What follows is a set of records; restate each one word for word and drop the pictures.

Data provided: Begin

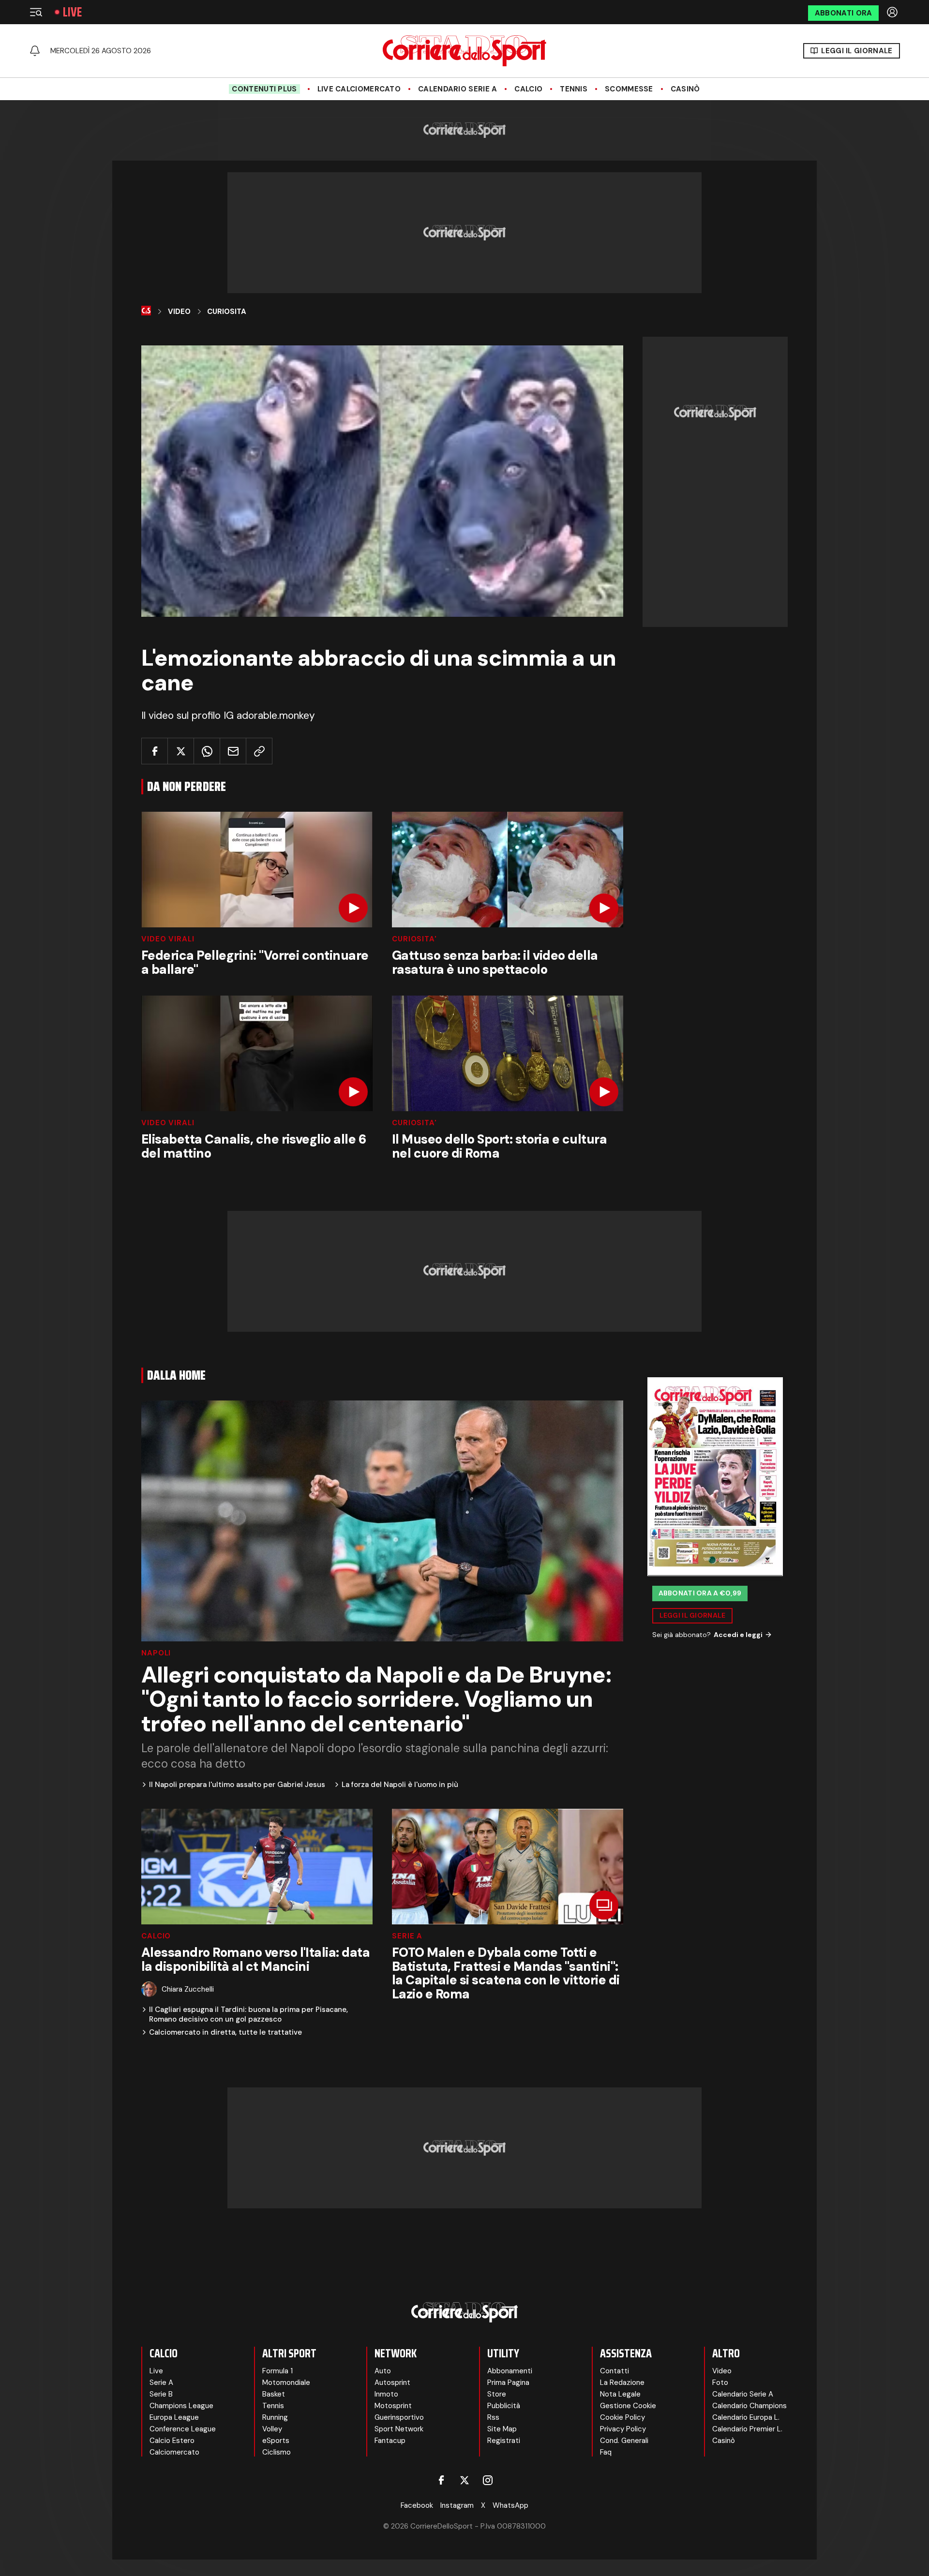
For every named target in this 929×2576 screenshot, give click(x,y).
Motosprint (393, 2406)
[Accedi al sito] (893, 12)
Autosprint (392, 2382)
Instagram (457, 2505)
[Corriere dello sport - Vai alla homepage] (464, 50)
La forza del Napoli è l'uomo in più (400, 1784)
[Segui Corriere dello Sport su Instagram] (488, 2480)
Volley (272, 2429)
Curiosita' (414, 939)
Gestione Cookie (628, 2406)
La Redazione (622, 2382)
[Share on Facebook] (154, 751)
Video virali (168, 939)
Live (72, 12)
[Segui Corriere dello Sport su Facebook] (441, 2480)
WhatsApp (510, 2505)
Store (496, 2394)
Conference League (183, 2429)
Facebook (417, 2505)
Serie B (161, 2394)
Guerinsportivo (399, 2417)
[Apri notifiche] (35, 51)
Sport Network (399, 2429)
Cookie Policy (622, 2417)
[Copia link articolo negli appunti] (259, 751)
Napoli (156, 1653)
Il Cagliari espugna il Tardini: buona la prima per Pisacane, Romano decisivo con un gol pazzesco (248, 2014)
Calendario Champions (749, 2406)
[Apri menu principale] (36, 12)
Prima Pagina (508, 2382)
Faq (606, 2452)
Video (179, 311)
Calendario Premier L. (747, 2429)
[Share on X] (181, 751)
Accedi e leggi (738, 1634)
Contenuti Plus (264, 89)
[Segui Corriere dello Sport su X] (464, 2480)
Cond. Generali (624, 2440)
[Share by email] (233, 751)
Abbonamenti (509, 2371)
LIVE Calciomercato (359, 89)
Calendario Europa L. (745, 2417)
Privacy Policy (623, 2429)
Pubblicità (503, 2406)
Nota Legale (620, 2394)
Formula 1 (277, 2371)
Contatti (614, 2371)
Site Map (502, 2429)
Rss (493, 2417)
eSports (275, 2440)
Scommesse (629, 89)
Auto (383, 2371)
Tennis (573, 89)
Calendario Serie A (457, 89)
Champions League (181, 2406)
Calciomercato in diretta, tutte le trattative (225, 2032)
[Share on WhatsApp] (207, 751)
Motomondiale (286, 2382)
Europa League (174, 2417)
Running (275, 2417)
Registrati (503, 2440)
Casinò (685, 89)
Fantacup (390, 2440)
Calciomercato (174, 2452)
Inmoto (386, 2394)
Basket (273, 2394)
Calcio (528, 89)
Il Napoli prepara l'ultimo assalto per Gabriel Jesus (237, 1784)
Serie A (407, 1936)
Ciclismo (276, 2452)
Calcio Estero (172, 2440)
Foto (720, 2382)
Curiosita (226, 311)
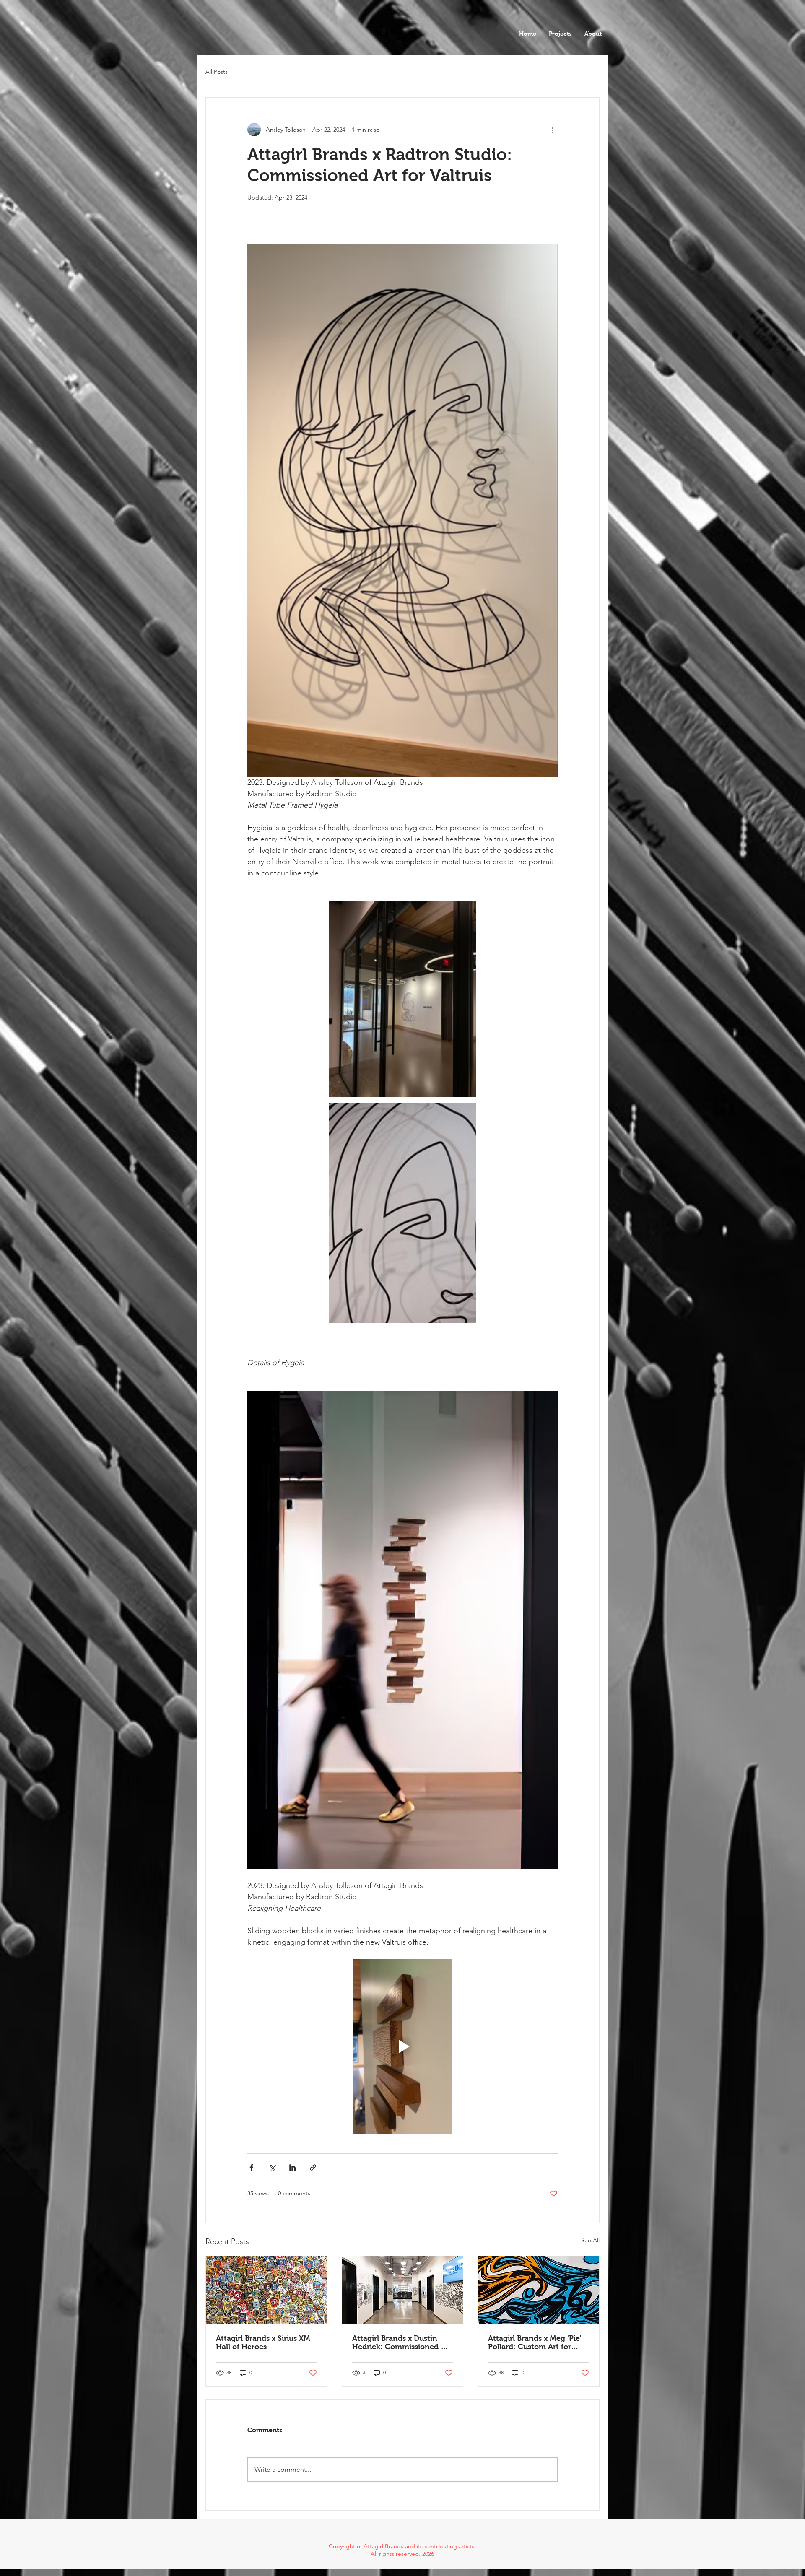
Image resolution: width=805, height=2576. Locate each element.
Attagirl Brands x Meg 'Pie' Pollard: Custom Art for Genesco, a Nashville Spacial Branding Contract (535, 2342)
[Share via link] (313, 2167)
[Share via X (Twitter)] (272, 2167)
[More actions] (553, 130)
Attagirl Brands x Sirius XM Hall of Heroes (263, 2342)
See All (590, 2240)
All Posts (216, 71)
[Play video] (402, 2046)
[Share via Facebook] (251, 2167)
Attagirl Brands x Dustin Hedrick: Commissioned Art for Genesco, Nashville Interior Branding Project (402, 2342)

Data provided: End

> **Solution for this exercise**:
For every named target in this 929×2576 screenshot, give click(x,y).
Motosprint (393, 2406)
[Accedi al sito] (893, 12)
Autosprint (392, 2382)
Instagram (457, 2505)
[Corriere dello sport - Vai alla homepage] (464, 50)
La forza del Napoli è l'uomo in più (400, 1784)
[Segui Corriere dello Sport su Instagram] (488, 2480)
Volley (272, 2429)
Curiosita' (414, 939)
Gestione Cookie (628, 2406)
La Redazione (622, 2382)
[Share on Facebook] (154, 751)
Video virali (168, 939)
Live (72, 12)
[Segui Corriere dello Sport su Facebook] (441, 2480)
WhatsApp (510, 2505)
Store (496, 2394)
Conference League (183, 2429)
Facebook (417, 2505)
Serie B (161, 2394)
Guerinsportivo (399, 2417)
[Apri notifiche] (35, 51)
Sport Network (399, 2429)
Cookie Policy (622, 2417)
[Copia link articolo negli appunti] (259, 751)
Napoli (156, 1653)
Il Cagliari espugna il Tardini: buona la prima per Pisacane, Romano decisivo con un gol pazzesco (248, 2014)
Calendario Champions (749, 2406)
[Apri menu principale] (36, 12)
Prima Pagina (508, 2382)
Faq (606, 2452)
Video (179, 311)
Calendario Premier L. (747, 2429)
[Share on X] (181, 751)
Accedi e leggi (738, 1634)
Contenuti Plus (264, 89)
[Segui Corriere dello Sport su X] (464, 2480)
Cond. Generali (624, 2440)
[Share by email] (233, 751)
Abbonamenti (509, 2371)
LIVE Calciomercato (359, 89)
Calendario Europa L. (745, 2417)
Privacy Policy (623, 2429)
Pubblicità (503, 2406)
Nota Legale (620, 2394)
Formula 1 (277, 2371)
Contatti (614, 2371)
Site Map (502, 2429)
Rss (493, 2417)
eSports (275, 2440)
Scommesse (629, 89)
Auto (383, 2371)
Tennis (573, 89)
Calendario Serie A (457, 89)
Champions League (181, 2406)
Calciomercato in diretta, tutte le trattative (225, 2032)
[Share on WhatsApp] (207, 751)
Motomondiale (286, 2382)
Europa League (174, 2417)
Running (275, 2417)
Registrati (503, 2440)
Casinò (685, 89)
Fantacup (390, 2440)
Calciomercato (174, 2452)
Inmoto (386, 2394)
Basket (273, 2394)
Calcio (528, 89)
Il Napoli prepara l'ultimo assalto per Gabriel Jesus (237, 1784)
Serie A (407, 1936)
Ciclismo (276, 2452)
Calcio Estero (172, 2440)
Foto (720, 2382)
Curiosita (226, 311)
Image resolution: width=805, height=2576. Locate each element.
Attagirl Brands x Meg 'Pie' Pollard: Custom Art for Genesco, a Nashville Spacial Branding Contract (535, 2342)
[Share via link] (313, 2167)
[Share via X (Twitter)] (272, 2167)
[More actions] (553, 130)
Attagirl Brands x Sirius XM Hall of Heroes (263, 2342)
See All (590, 2240)
All Posts (216, 71)
[Play video] (402, 2046)
[Share via Facebook] (251, 2167)
Attagirl Brands x Dustin Hedrick: Commissioned Art for Genesco, Nashville Interior Branding Project (402, 2342)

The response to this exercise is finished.